> Work to complete
All the data should be printed again exactly as written.

> Given records
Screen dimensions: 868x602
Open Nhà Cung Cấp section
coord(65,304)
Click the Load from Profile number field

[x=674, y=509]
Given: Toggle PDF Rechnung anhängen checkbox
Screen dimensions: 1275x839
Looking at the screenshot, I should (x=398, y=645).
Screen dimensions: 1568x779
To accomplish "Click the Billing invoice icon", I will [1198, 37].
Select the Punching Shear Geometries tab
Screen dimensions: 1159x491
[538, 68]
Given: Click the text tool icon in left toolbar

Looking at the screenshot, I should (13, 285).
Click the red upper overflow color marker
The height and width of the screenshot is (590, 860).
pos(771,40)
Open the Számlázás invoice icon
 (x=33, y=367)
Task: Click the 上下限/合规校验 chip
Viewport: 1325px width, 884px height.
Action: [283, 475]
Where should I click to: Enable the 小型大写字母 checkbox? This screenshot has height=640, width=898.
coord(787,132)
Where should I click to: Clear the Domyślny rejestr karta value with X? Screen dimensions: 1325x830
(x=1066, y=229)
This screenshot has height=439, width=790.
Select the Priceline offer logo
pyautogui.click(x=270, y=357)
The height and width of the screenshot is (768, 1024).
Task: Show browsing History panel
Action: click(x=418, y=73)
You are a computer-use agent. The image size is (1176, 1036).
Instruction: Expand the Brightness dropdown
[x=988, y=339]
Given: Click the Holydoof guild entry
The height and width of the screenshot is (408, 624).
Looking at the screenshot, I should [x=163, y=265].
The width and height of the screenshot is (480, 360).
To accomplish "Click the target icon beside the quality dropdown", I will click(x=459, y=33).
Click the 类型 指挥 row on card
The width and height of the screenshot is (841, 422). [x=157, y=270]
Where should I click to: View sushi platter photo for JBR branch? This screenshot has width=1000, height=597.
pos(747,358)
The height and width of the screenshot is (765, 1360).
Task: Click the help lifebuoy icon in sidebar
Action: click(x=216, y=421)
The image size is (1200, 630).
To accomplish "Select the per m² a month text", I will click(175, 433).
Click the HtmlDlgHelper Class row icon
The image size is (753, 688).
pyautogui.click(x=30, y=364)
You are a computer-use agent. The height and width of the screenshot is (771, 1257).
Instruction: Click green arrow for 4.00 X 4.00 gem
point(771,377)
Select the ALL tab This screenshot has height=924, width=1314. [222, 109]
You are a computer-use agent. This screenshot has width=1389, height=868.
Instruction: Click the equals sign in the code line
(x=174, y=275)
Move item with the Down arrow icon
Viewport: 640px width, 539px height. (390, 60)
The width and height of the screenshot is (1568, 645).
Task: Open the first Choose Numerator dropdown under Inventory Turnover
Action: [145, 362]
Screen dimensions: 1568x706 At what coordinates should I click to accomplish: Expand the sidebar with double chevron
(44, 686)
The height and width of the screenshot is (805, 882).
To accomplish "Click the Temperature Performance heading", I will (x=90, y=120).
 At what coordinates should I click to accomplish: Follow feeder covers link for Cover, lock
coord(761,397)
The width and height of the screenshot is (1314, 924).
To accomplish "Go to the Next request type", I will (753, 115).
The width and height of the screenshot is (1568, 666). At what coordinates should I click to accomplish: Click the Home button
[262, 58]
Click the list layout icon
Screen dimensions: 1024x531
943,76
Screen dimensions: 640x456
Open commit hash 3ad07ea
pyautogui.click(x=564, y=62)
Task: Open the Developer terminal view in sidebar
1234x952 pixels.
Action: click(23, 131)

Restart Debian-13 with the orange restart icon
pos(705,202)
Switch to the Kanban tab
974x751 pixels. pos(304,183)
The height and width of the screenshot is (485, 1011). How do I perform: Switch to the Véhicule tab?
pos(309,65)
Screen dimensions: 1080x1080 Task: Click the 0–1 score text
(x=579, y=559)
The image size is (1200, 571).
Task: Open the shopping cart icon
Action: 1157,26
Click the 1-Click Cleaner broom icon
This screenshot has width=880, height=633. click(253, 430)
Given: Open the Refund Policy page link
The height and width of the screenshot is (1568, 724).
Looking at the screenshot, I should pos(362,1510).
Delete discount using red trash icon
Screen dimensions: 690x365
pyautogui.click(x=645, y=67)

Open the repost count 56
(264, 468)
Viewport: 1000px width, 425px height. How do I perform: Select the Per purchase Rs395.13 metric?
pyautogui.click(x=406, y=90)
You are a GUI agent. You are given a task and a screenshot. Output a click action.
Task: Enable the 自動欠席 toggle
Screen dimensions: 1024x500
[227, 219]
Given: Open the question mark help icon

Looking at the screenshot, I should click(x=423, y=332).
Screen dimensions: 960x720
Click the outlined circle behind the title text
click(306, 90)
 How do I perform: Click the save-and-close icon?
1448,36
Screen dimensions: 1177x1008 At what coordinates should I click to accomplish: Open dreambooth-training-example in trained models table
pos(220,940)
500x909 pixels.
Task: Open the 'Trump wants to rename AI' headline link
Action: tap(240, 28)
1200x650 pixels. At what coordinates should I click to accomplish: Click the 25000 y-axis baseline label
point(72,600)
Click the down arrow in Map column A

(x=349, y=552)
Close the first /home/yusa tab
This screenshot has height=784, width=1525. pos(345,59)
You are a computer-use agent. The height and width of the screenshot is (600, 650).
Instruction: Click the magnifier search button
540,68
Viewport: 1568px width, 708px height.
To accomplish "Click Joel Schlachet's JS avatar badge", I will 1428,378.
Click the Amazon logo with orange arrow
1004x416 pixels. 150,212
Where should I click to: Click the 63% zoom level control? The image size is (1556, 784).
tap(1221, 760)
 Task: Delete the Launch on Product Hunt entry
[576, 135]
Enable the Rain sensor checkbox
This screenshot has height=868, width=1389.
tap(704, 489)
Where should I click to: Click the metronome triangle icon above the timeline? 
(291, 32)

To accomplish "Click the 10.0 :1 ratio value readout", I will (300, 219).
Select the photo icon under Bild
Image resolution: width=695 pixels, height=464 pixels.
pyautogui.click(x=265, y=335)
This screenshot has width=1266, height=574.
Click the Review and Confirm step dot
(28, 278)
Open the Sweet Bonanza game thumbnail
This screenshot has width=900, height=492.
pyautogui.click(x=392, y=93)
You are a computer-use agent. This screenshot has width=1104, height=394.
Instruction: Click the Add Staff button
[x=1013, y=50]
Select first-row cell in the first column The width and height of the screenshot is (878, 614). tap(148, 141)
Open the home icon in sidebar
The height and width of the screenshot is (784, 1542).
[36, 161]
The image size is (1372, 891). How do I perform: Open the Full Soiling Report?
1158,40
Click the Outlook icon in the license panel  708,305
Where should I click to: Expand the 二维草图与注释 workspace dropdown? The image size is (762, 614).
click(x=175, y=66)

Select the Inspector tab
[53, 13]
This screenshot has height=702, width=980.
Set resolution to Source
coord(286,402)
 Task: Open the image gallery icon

> Answer to this exercise
Screen dimensions: 868x602
Open Nhà Cung Cấp section
coord(65,304)
Click the Load from Profile number field

[x=674, y=509]
Given: Toggle PDF Rechnung anhängen checkbox
Screen dimensions: 1275x839
Looking at the screenshot, I should (x=398, y=645).
Screen dimensions: 1568x779
To accomplish "Click the Billing invoice icon", I will [1198, 37].
Select the Punching Shear Geometries tab
Screen dimensions: 1159x491
[538, 68]
Given: Click the text tool icon in left toolbar

Looking at the screenshot, I should (13, 285).
Click the red upper overflow color marker
The height and width of the screenshot is (590, 860).
pos(771,40)
Open the Számlázás invoice icon
 (x=33, y=367)
Task: Click the 上下限/合规校验 chip
Viewport: 1325px width, 884px height.
Action: [283, 475]
Where should I click to: Enable the 小型大写字母 checkbox? This screenshot has height=640, width=898.
coord(787,132)
Where should I click to: Clear the Domyślny rejestr karta value with X? Screen dimensions: 1325x830
(x=1066, y=229)
This screenshot has height=439, width=790.
Select the Priceline offer logo
pyautogui.click(x=270, y=357)
The height and width of the screenshot is (768, 1024).
Task: Show browsing History panel
Action: click(x=418, y=73)
You are a computer-use agent. The image size is (1176, 1036).
Instruction: Expand the Brightness dropdown
[x=988, y=339]
Given: Click the Holydoof guild entry
The height and width of the screenshot is (408, 624).
Looking at the screenshot, I should [x=163, y=265].
The width and height of the screenshot is (480, 360).
To accomplish "Click the target icon beside the quality dropdown", I will click(x=459, y=33).
Click the 类型 指挥 row on card
The width and height of the screenshot is (841, 422). [x=157, y=270]
Where should I click to: View sushi platter photo for JBR branch? This screenshot has width=1000, height=597.
pos(747,358)
The height and width of the screenshot is (765, 1360).
Task: Click the help lifebuoy icon in sidebar
Action: click(x=216, y=421)
The image size is (1200, 630).
To accomplish "Select the per m² a month text", I will click(175, 433).
Click the HtmlDlgHelper Class row icon
The image size is (753, 688).
pyautogui.click(x=30, y=364)
You are a computer-use agent. The height and width of the screenshot is (771, 1257).
Instruction: Click green arrow for 4.00 X 4.00 gem
point(771,377)
Select the ALL tab This screenshot has height=924, width=1314. [222, 109]
You are a computer-use agent. This screenshot has width=1389, height=868.
Instruction: Click the equals sign in the code line
(x=174, y=275)
Move item with the Down arrow icon
Viewport: 640px width, 539px height. (390, 60)
The width and height of the screenshot is (1568, 645).
Task: Open the first Choose Numerator dropdown under Inventory Turnover
Action: [145, 362]
Screen dimensions: 1568x706 At what coordinates should I click to accomplish: Expand the sidebar with double chevron
(44, 686)
The height and width of the screenshot is (805, 882).
To accomplish "Click the Temperature Performance heading", I will (x=90, y=120).
 At what coordinates should I click to accomplish: Follow feeder covers link for Cover, lock
coord(761,397)
The width and height of the screenshot is (1314, 924).
To accomplish "Go to the Next request type", I will (753, 115).
The width and height of the screenshot is (1568, 666). At what coordinates should I click to accomplish: Click the Home button
[262, 58]
Click the list layout icon
Screen dimensions: 1024x531
943,76
Screen dimensions: 640x456
Open commit hash 3ad07ea
pyautogui.click(x=564, y=62)
Task: Open the Developer terminal view in sidebar
1234x952 pixels.
Action: click(23, 131)

Restart Debian-13 with the orange restart icon
pos(705,202)
Switch to the Kanban tab
974x751 pixels. pos(304,183)
The height and width of the screenshot is (485, 1011). How do I perform: Switch to the Véhicule tab?
pos(309,65)
Screen dimensions: 1080x1080 Task: Click the 0–1 score text
(x=579, y=559)
The image size is (1200, 571).
Task: Open the shopping cart icon
Action: 1157,26
Click the 1-Click Cleaner broom icon
This screenshot has width=880, height=633. click(253, 430)
Given: Open the Refund Policy page link
The height and width of the screenshot is (1568, 724).
Looking at the screenshot, I should pos(362,1510).
Delete discount using red trash icon
Screen dimensions: 690x365
pyautogui.click(x=645, y=67)

Open the repost count 56
(264, 468)
Viewport: 1000px width, 425px height. How do I perform: Select the Per purchase Rs395.13 metric?
pyautogui.click(x=406, y=90)
You are a GUI agent. You are given a task and a screenshot. Output a click action.
Task: Enable the 自動欠席 toggle
Screen dimensions: 1024x500
[227, 219]
Given: Open the question mark help icon

Looking at the screenshot, I should click(x=423, y=332).
Screen dimensions: 960x720
Click the outlined circle behind the title text
click(306, 90)
 How do I perform: Click the save-and-close icon?
1448,36
Screen dimensions: 1177x1008 At what coordinates should I click to accomplish: Open dreambooth-training-example in trained models table
pos(220,940)
500x909 pixels.
Task: Open the 'Trump wants to rename AI' headline link
Action: tap(240, 28)
1200x650 pixels. At what coordinates should I click to accomplish: Click the 25000 y-axis baseline label
point(72,600)
Click the down arrow in Map column A

(x=349, y=552)
Close the first /home/yusa tab
This screenshot has height=784, width=1525. pos(345,59)
You are a computer-use agent. The height and width of the screenshot is (600, 650).
Instruction: Click the magnifier search button
540,68
Viewport: 1568px width, 708px height.
To accomplish "Click Joel Schlachet's JS avatar badge", I will 1428,378.
Click the Amazon logo with orange arrow
1004x416 pixels. 150,212
Where should I click to: Click the 63% zoom level control? The image size is (1556, 784).
tap(1221, 760)
 Task: Delete the Launch on Product Hunt entry
[576, 135]
Enable the Rain sensor checkbox
This screenshot has height=868, width=1389.
tap(704, 489)
Where should I click to: Click the metronome triangle icon above the timeline? 
(291, 32)

To accomplish "Click the 10.0 :1 ratio value readout", I will (300, 219).
Select the photo icon under Bild
Image resolution: width=695 pixels, height=464 pixels.
pyautogui.click(x=265, y=335)
This screenshot has width=1266, height=574.
Click the Review and Confirm step dot
(28, 278)
Open the Sweet Bonanza game thumbnail
This screenshot has width=900, height=492.
pyautogui.click(x=392, y=93)
You are a computer-use agent. This screenshot has width=1104, height=394.
Instruction: Click the Add Staff button
[x=1013, y=50]
Select first-row cell in the first column The width and height of the screenshot is (878, 614). tap(148, 141)
Open the home icon in sidebar
The height and width of the screenshot is (784, 1542).
[36, 161]
The image size is (1372, 891). How do I perform: Open the Full Soiling Report?
1158,40
Click the Outlook icon in the license panel  708,305
Where should I click to: Expand the 二维草图与注释 workspace dropdown? The image size is (762, 614).
click(x=175, y=66)

Select the Inspector tab
[53, 13]
This screenshot has height=702, width=980.
Set resolution to Source
coord(286,402)
 Task: Open the image gallery icon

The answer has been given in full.